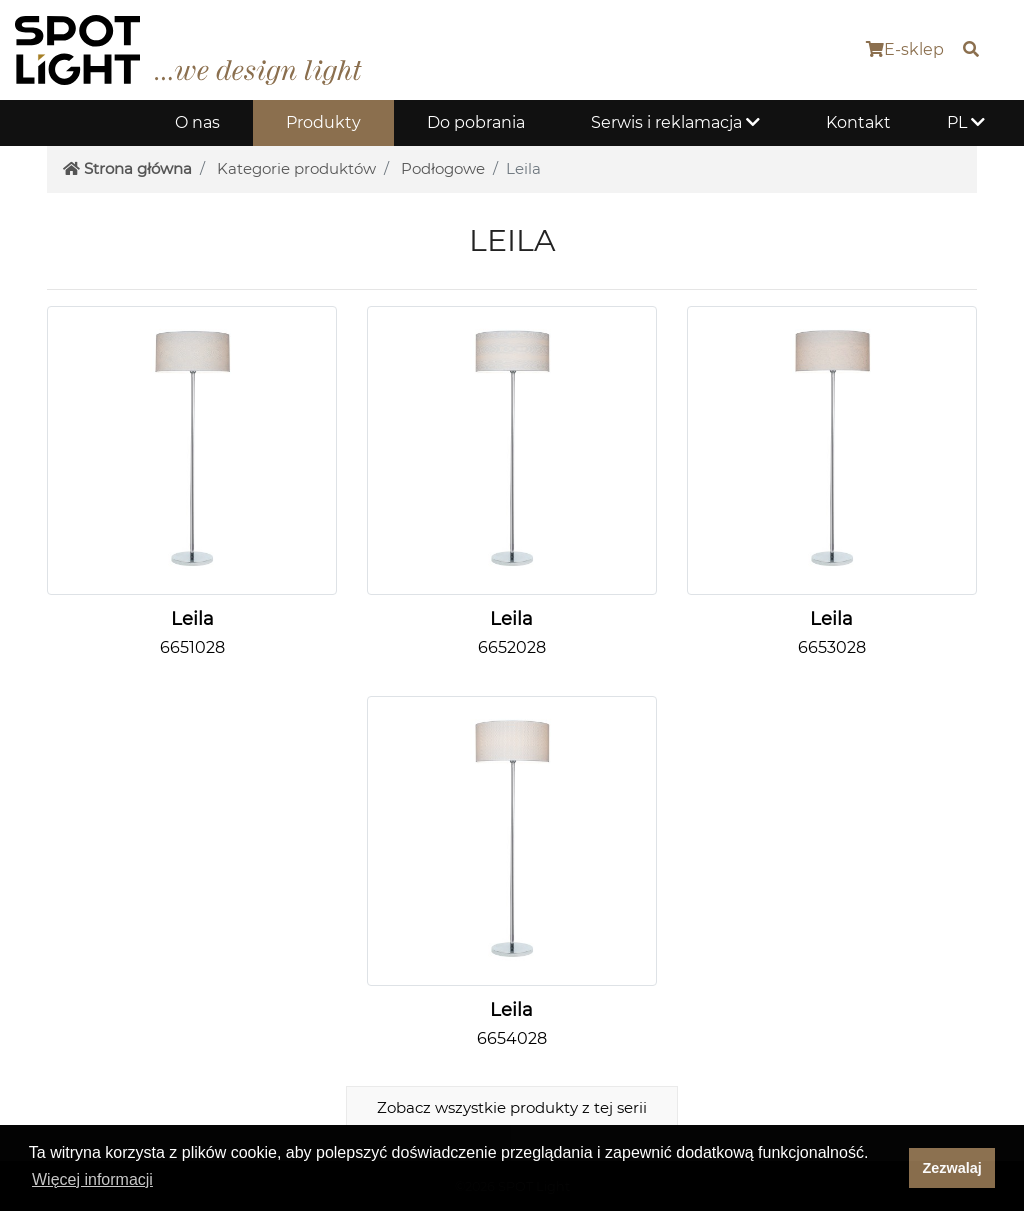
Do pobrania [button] (476, 122)
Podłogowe (443, 168)
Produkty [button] (323, 122)
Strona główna (127, 168)
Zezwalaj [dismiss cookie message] (952, 1168)
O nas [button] (197, 122)
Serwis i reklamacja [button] (675, 122)
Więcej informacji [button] (92, 1179)
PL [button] (966, 122)
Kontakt (858, 122)
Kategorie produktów (296, 168)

▸ Given task:
Can you quote all of the entries above word for word, leaving the pictures out?

▸ Finished task:
Do pobrania [button] (476, 122)
Podłogowe (443, 168)
Produkty [button] (323, 122)
Strona główna (127, 168)
Zezwalaj [dismiss cookie message] (952, 1168)
O nas [button] (197, 122)
Serwis i reklamacja [button] (675, 122)
Więcej informacji [button] (92, 1179)
PL [button] (966, 122)
Kontakt (858, 122)
Kategorie produktów (296, 168)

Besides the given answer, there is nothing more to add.